It almost defies reason that the stock markets are hitting new all-time highs when the American economy was almost shocked into depression status by the COVID-19 pandemic. After a massive 35% drop in less than a month, one of the highest velocity sell-offs in stock market history, we witnessed officially the largest 100-day rally ever for the S&P 500 Index, up more than 50%. In addition, while hitting that mark, we also set a record for the shortest bear market ever as the S&P 500 and the Nasdaq hit those all-time record highs.
Despite this wild roller-coaster ride, many of the top hedge fund and mutual fund portfolio managers remain surprisingly positive. The research team at BofA Securities has posted some of the more salient points from its recent survey, which many investors may be surprised to read.
1. This was the most bullish fund manager survey since February of 2020 and, despite the massive run, the consensus among respondents seems to be that current positioning is not dangerously bullish.
2. There is the potential for what is known as “peak policy” to cause substantial volatility in September, which traditionally can be a volatile month. However, those surveyed feel that only a very disorderly rise in interest rates could cause this to happen. That now looks very unlikely.
3. Investors are saying that the huge market run is no longer a bear market rally. In fact, 37% are expecting a W-shaped recovery, while 31% are looking for a U-shaped one.

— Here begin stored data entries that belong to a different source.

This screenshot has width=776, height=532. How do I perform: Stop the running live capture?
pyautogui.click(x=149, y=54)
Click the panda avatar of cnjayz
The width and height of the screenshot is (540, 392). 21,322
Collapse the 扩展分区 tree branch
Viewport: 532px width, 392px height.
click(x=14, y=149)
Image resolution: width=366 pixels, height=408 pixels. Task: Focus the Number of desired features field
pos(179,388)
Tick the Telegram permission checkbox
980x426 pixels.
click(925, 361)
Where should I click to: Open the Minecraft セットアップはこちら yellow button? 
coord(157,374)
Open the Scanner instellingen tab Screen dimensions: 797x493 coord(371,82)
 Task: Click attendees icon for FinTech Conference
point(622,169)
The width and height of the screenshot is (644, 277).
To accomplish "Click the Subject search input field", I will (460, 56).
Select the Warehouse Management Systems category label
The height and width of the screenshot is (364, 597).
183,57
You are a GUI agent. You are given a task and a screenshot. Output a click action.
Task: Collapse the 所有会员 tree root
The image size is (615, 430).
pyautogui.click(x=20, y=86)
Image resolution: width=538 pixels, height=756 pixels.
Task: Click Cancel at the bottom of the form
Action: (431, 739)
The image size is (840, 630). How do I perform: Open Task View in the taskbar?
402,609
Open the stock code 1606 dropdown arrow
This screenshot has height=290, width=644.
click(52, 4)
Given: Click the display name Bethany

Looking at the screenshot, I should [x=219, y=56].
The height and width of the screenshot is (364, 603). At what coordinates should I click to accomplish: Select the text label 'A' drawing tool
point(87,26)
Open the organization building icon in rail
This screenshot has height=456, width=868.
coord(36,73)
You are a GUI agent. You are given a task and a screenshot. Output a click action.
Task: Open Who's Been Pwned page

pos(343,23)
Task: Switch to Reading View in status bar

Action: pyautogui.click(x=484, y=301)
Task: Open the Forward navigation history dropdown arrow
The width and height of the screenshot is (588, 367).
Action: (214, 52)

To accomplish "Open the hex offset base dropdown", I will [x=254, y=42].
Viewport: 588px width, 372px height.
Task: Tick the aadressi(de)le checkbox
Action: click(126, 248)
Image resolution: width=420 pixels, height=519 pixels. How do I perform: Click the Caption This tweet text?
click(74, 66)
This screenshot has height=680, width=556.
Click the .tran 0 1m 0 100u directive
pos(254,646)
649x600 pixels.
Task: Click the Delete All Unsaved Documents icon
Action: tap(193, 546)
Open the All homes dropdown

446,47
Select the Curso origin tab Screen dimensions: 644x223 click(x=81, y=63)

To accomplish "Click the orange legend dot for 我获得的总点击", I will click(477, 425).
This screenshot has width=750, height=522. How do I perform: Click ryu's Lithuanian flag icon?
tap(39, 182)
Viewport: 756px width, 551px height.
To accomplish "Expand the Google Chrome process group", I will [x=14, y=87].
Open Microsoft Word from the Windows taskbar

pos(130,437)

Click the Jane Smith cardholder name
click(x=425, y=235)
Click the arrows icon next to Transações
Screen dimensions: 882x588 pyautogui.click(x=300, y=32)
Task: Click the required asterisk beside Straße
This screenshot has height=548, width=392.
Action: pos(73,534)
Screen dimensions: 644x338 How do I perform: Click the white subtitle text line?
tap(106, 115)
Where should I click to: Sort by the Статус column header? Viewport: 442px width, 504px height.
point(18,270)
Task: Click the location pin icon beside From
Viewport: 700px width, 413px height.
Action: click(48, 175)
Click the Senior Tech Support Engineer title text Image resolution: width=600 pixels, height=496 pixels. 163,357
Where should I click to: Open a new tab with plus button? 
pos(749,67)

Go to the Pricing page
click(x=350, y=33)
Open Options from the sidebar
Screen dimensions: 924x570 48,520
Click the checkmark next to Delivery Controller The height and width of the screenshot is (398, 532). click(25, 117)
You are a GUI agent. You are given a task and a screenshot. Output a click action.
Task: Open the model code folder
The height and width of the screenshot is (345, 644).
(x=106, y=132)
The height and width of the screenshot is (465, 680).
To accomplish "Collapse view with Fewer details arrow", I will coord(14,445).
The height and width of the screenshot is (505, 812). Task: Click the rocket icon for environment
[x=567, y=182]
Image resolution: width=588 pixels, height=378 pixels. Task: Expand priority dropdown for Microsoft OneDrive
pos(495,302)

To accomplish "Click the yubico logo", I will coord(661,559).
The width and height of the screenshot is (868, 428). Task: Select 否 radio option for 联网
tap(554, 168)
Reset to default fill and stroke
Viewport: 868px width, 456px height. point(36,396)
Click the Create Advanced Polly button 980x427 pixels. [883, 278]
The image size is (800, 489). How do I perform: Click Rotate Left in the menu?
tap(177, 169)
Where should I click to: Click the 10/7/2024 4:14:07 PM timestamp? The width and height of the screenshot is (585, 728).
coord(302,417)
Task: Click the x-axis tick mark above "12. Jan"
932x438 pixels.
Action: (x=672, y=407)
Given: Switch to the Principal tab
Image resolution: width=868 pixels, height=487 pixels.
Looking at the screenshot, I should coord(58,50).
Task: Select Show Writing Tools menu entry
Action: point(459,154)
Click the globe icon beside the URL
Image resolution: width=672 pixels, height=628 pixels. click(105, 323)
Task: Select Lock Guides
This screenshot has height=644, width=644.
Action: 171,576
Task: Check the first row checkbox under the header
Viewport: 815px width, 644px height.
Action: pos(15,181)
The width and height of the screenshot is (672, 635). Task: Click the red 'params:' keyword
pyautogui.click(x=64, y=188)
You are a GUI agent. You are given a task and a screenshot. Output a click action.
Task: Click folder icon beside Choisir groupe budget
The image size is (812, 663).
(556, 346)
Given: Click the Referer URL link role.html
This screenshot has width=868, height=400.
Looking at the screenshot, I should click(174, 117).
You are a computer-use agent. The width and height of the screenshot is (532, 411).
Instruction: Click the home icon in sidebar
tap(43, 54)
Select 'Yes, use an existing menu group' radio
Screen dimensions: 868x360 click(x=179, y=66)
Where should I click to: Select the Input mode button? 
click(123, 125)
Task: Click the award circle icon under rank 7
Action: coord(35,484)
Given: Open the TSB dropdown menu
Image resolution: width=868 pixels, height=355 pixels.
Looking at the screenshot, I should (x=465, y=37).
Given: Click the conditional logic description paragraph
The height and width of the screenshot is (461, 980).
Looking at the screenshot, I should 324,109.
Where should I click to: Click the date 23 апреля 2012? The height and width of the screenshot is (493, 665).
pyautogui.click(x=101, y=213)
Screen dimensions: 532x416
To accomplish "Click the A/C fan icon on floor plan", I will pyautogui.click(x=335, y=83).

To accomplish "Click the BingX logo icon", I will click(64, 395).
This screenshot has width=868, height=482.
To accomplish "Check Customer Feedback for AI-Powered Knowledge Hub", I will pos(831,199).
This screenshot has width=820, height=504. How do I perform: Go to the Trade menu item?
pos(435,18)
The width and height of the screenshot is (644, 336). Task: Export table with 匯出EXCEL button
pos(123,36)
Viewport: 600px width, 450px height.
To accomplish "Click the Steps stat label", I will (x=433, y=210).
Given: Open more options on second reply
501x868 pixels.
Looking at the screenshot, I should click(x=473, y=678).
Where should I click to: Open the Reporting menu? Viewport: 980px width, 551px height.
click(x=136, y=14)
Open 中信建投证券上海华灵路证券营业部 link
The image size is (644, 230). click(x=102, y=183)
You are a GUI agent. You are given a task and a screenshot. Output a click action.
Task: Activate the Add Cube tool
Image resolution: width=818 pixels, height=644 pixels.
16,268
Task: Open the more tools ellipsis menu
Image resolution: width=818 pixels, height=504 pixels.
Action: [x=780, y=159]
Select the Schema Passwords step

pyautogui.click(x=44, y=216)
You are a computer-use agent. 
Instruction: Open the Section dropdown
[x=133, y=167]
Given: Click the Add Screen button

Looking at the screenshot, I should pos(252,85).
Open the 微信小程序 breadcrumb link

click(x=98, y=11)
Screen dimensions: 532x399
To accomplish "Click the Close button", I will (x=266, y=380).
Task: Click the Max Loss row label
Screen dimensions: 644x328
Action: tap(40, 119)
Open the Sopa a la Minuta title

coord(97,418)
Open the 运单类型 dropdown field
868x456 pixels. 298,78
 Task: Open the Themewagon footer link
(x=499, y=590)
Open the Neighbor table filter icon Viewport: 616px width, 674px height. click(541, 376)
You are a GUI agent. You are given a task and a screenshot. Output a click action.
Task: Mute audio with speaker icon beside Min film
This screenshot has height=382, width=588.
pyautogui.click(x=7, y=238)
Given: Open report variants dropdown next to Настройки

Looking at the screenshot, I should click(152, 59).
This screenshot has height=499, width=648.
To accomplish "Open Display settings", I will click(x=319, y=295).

4. U.S. technology is the most crowded position for the managers, which should come as no surprise to anybody who has watched the stunning run of the top mega-cap technology giants. The biggest tail-risk for the managers is a dramatic “second-wave” of COVID-19 to hit.
5. Asset allocation among the managers remains skewed to U.S. growth stocks, but there is definitely some interest among those surveyed toward inflation assets. Tangible assets, like real estate and commodities, historically have been seen as inflation hedges. Some specialized securities can maintain a portfolio’s buying power, including certain sector stocks, inflation-indexed bonds and securitized debt.
6. They note that there is definitely contrarian risk on a COVID-19 vaccine and on higher interest rates. The managers feel that the way to play those possibilities is being long small-cap stocks and short technology. Hedging a sell-off due to political volatility could be accomplished via being short health care stocks.
Needless to say, we are in uncharted territory for investors, and it makes sense to have a proper asset allocation in place that includes a 5% to 7% position in precious metals like gold and silver. In addition, given the massive run in the markets, investors should take some profits to build up a 10% or even more cash position, because another lockdown like the one we saw back in the spring could indeed knock the country into a depression. That scenario, while probably a longshot, still exists and should be considered when portfolio planning.